Prompt:
Convert the data into a Markdown table with the columns Row and Line. Start at the line containing "Click the Short Description text area", end at the last line of the data, skip blank lines, and leave the pictures out.
Start
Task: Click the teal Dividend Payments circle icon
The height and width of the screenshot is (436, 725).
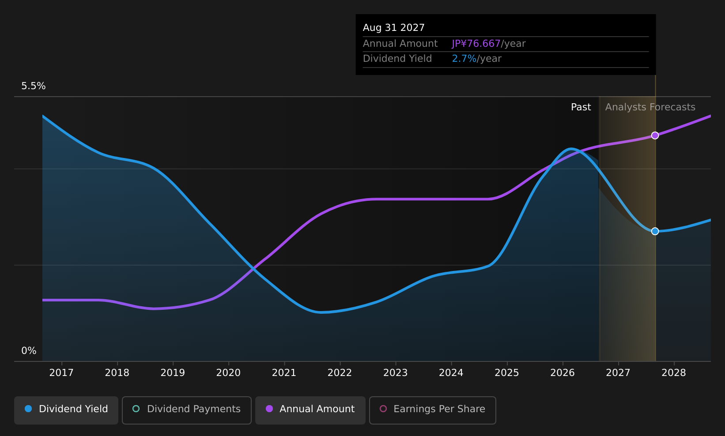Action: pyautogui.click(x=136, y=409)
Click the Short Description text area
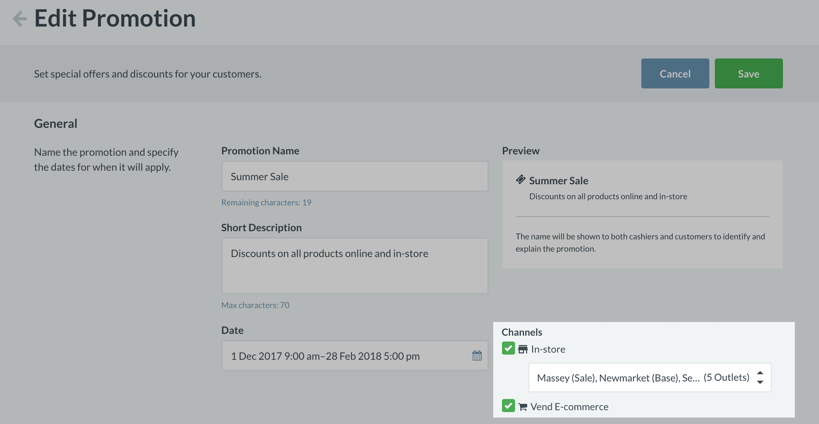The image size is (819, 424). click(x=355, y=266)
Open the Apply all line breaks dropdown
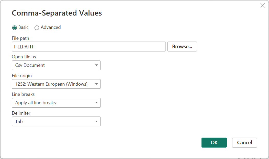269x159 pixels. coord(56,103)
End
The output:
| Row | Line |
|---|---|
| 1 | Click the Short Description text area |
| 2 | The image size is (819, 424). click(x=355, y=266) |
| 3 | Open the Apply all line breaks dropdown |
| 4 | 269x159 pixels. coord(56,103) |